Here are some requirements when it comes to landing pages, they should:
•  Have high-quality images
•  Align with your ad campaign
•  Have no grammatical or typing errors
•  Have a clear and concise message
•  Use language that matches your ad
•  Have high-quality content, links, and original content
•  Contain testimonials if possible
•  Have no paywalls or barriers to access the site such as registration panels
•  Popups that can easily be closed
•  Have clear navigation bars

Targeting
 
As with any form of marketing and advertising, the targeting of the audience is one of the most important elements of any native ads campaign. If you target the wrong audience then your affiliate marketing and native ads campaign is likely to fail.  When preparing your native ads campaign you should identify your target audience and market, this will mean that the ad campaign strikes a chord with the right people, and is more likely to lead to higher conversion rates.

In addition to knowing who your target market and the audience is, affiliate marketers should also research the location and geography of target consumers, the timing of the ads, media channels, content, and the types of sites to use.  

For optimum results, you should monitor the success of your targeting by checking up on your tracking information. One good strategy is to set up separate campaigns on different landing pages to see which campaign works best. If you need to, change your structure, text, and overall message until you feel you have the right targeting strategy.

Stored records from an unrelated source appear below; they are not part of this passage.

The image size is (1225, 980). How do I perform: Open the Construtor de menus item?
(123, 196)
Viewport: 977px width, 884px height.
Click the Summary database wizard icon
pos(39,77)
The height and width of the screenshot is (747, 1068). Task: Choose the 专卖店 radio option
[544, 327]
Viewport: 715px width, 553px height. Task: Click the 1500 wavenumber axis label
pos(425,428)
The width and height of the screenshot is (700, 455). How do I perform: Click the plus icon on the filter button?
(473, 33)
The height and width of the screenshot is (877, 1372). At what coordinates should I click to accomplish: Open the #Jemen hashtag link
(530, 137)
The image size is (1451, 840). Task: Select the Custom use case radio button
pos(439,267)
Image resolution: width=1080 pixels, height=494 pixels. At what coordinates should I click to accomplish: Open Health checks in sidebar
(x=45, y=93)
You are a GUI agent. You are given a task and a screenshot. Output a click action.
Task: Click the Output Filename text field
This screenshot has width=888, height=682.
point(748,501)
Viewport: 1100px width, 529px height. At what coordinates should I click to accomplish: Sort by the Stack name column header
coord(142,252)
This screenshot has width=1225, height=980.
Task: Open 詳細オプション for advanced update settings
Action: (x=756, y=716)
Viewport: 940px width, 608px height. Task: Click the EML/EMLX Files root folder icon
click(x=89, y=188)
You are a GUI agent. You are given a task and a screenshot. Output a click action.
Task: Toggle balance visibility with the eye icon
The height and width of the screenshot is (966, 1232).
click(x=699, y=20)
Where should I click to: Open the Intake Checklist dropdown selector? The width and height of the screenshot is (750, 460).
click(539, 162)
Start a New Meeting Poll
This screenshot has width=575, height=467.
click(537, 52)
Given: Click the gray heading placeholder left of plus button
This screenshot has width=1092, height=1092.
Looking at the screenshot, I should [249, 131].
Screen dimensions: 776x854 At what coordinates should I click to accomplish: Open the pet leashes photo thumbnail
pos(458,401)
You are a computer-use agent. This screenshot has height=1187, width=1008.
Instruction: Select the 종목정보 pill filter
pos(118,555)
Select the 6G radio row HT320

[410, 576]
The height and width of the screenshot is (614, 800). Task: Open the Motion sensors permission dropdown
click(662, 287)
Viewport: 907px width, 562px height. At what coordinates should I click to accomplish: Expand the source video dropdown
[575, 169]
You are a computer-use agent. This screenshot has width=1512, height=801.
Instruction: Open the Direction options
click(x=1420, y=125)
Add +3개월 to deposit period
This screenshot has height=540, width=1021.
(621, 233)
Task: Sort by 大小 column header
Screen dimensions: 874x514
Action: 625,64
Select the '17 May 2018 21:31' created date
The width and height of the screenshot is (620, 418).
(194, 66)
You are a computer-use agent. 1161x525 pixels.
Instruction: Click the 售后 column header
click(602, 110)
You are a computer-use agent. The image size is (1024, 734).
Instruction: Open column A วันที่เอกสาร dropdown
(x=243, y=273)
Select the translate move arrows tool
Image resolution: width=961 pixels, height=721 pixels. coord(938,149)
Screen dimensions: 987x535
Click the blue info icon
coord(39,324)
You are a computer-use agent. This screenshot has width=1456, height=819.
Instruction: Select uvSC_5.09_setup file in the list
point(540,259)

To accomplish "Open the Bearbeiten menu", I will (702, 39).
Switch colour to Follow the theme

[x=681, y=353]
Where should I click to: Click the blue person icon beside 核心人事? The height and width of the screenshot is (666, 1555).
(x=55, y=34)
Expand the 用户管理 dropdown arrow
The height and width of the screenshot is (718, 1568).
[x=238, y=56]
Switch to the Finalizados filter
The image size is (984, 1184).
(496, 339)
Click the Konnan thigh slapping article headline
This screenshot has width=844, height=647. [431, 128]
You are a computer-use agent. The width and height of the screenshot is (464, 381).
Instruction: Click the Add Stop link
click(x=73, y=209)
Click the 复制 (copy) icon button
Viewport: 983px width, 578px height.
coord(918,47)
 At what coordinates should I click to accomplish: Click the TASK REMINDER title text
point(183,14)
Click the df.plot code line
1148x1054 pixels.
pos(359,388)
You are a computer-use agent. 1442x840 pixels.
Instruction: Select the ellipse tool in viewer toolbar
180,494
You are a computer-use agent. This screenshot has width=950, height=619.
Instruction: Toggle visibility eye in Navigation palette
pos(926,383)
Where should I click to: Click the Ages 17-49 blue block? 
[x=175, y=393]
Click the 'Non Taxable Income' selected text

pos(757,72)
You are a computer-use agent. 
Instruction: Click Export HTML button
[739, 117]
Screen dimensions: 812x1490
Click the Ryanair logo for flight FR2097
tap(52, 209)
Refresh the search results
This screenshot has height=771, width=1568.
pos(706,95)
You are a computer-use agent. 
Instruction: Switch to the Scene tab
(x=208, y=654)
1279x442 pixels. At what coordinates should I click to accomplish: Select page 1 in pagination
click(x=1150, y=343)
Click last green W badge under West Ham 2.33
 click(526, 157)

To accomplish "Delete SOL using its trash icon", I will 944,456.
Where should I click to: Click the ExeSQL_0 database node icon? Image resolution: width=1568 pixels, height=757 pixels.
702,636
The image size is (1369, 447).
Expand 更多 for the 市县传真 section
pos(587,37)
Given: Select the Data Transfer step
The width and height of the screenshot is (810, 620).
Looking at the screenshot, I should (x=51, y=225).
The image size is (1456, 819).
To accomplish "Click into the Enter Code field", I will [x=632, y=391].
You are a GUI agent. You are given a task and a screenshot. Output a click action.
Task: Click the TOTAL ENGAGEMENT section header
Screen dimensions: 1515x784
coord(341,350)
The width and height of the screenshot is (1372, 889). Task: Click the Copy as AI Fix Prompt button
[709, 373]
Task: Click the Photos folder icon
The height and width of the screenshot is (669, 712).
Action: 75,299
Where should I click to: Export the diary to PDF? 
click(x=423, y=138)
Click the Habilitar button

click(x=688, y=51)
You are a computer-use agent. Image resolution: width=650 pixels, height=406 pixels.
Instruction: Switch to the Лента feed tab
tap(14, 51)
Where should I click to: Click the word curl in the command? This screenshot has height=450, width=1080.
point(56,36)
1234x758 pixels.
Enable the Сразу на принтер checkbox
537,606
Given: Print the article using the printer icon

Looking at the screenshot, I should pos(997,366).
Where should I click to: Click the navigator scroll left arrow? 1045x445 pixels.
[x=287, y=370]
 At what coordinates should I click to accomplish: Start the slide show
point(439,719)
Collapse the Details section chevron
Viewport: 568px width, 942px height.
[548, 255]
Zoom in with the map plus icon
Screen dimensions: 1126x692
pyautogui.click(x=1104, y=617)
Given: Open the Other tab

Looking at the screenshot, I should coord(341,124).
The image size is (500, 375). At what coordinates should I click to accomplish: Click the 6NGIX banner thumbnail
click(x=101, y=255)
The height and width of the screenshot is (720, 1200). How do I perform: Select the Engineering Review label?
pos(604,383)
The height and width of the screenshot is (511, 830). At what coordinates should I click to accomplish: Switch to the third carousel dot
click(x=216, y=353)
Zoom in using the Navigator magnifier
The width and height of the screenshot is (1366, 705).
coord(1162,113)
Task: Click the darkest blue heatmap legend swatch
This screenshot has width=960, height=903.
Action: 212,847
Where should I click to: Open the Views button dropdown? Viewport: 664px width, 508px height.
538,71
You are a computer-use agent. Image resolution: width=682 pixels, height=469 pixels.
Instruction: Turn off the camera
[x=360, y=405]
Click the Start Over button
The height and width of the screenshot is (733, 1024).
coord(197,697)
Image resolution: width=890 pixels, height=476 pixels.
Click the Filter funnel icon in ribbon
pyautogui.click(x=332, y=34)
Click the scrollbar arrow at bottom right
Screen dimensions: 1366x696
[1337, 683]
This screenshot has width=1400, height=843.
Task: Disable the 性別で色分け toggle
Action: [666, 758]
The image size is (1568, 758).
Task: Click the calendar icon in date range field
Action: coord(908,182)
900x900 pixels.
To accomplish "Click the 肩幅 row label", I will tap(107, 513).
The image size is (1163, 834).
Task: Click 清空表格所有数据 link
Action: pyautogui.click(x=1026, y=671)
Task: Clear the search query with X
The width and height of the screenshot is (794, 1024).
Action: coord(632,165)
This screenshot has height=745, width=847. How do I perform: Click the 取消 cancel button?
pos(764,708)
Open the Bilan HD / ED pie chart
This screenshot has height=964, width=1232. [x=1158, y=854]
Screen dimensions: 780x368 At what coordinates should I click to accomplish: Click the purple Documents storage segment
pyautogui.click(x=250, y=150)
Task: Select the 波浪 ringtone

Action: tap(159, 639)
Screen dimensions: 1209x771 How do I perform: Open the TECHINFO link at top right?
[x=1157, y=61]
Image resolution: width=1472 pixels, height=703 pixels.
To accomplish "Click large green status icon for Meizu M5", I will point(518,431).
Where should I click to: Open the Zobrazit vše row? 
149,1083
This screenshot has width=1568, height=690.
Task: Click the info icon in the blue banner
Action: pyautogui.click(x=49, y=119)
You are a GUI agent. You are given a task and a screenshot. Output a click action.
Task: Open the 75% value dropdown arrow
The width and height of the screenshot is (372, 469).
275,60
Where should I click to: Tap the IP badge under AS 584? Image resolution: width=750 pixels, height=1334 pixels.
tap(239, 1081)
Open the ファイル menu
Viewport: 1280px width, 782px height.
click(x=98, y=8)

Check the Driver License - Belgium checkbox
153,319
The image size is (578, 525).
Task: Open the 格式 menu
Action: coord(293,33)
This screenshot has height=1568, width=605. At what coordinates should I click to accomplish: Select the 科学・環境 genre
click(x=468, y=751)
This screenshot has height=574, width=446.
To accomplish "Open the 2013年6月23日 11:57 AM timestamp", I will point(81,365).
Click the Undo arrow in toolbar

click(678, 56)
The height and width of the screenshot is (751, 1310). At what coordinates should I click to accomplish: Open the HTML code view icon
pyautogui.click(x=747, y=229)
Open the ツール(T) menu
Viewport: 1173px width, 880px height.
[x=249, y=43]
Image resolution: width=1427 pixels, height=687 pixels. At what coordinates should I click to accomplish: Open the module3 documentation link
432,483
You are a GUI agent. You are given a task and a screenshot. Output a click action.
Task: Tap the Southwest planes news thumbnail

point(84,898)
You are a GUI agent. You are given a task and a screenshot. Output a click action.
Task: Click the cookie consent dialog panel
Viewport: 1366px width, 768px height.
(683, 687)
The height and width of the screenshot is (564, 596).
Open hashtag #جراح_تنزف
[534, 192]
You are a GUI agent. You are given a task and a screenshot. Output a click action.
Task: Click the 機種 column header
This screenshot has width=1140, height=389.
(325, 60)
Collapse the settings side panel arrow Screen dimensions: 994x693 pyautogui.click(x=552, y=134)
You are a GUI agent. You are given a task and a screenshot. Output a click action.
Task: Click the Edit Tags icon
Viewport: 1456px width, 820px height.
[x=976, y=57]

Targeting does not only relate to new customers, don’t forget the importance of retargeting website visitors and those who have shown an interest in previous campaigns.

Summary
If you are an affiliate marketer and you are considering the various advertising options available to you, then you definitely need to include native advertising in your campaigns and promotions. Native ads are attention grabbers, and the conversion rates are higher than other forms of advertising.The main benefit for affiliate marketers, other than the income generated, is that native ads don’t turn off audiences.  For any affiliate marketer who has built a loyal following, retaining their audience is a key component of their success, and native ads do not alienate audiences or big brands.